Interpreting $\nabla {g}$ when $g(u,x,y)=0$. Say I have $u=f(x,y)=x^2+y^2$. Then $u-x^2-y^2=0$. We can write $g(u,x,y)=u-x^2-y^2=0$. 
As a result, we have $\nabla {g}=(1,-2x,-2y)$. 
How do we interpret $\nabla {g}$. If we were to plot $g$ for various values of $x$ and $y$, we'd get $0$ everywhere. But $\nabla {g}$, which could be interpreted as the rate of change of $g$ is non-zero at many points. For example, $g(2,1,1)=0$. Here, $\nabla {g}=(1,-2,-2)$. 
Thanks in advance!
 A: You are confusing yourself with poor notation.
If you have $f(x,y) = x^2+y^2$, this defines a real valued function defined everywhere. It takes values in $[0,\infty)$.
If you pick some $u \in [0,\infty)$, and consider the set of $(x,y)$ pairs that satisfy the equation $f(x,y) = u$, that is, $L_u = \{ (x,y) | f(x,y) = u \}$ then you are no longer considering arbitrary pairs of $(x,y)$ pairs, but only considering those that satisfy the equation $f(x,y) = u$.
By reusing $f$ as in $f(u,x,y) = 0$ you are confusing things and the notation police will show up at your door.

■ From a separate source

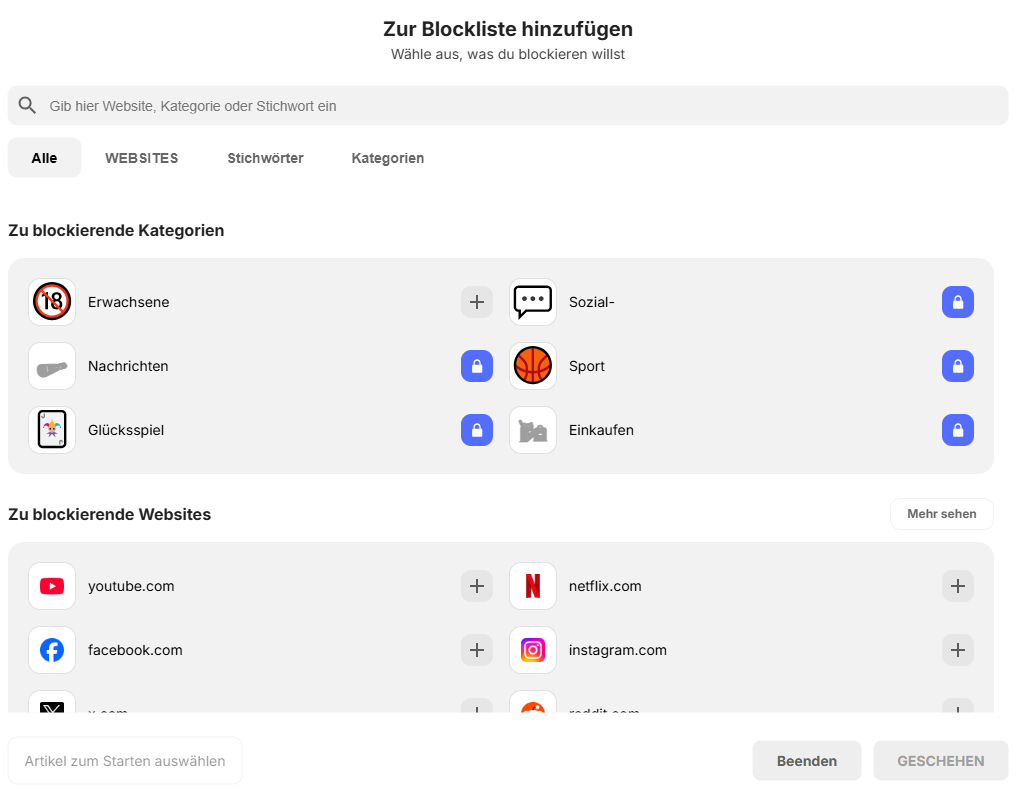Open the Stichwörter tab
This screenshot has width=1016, height=789.
pyautogui.click(x=264, y=157)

Let us use $\phi(u,x,y) =u-f(x,y)$ instead.
Now note that $\phi(u,x,y) = 0 $ iff $(x,y) \in L_u$. This does not mean that $\phi$ is zero everywhere. For example, if $\phi(u,x,y) = 0$, then we have $\phi(u+1,x,y) = 1$. The equation $\phi(u,x,y) = 0$ defines a surface $G \subset \mathbb{R}^3$ (in fact, it is the graph of the function $f$).
If you pick a point $(u',x',y') \in G$, then $\nabla \phi(u',x',y')$ is a normal to the surface $G$ at the point $(u',x',y')$.

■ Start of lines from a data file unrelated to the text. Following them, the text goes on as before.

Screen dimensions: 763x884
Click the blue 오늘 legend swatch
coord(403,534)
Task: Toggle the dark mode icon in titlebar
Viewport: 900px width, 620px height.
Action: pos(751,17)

A: You start with the $(x,y)$-plane and there have a function $f(x,y):=x^2+y^2$. Then you look at the graph 
$$G_f:=\{(x,y,u)\>|\> (x,y)\in{\mathbb R}^2, \ u=f(x,y)\}$$ of this function, which is a surface in three-dimensional $(x,y,u)$-space. This surface can be viewed as solution set of the equation $u-x^2-y^2=0$. The left hand side
$g(x,y,u):= x^2+y^2-u$ of this equation is a function of three variables, and our graph $G_f$ is a level surface of this function $g$. It follows that at each point $(x,y,u)\in G_f$ the gradient $\nabla g(x,y,u)=(-2x,-2y,1)$ is orthogonal to the tangent plane of $G_f$ at $(x,y,u)$. If we project this gradient onto the $(x,y)$-plane we obtain $\nabla'g=(-2x,-2y)=-\nabla f(x,y)$. The latter "plane" gradient vector is at each point $(x,y)\in{\mathbb R}^2$ orthogonal to the level line of $f$ through $(x,y)$.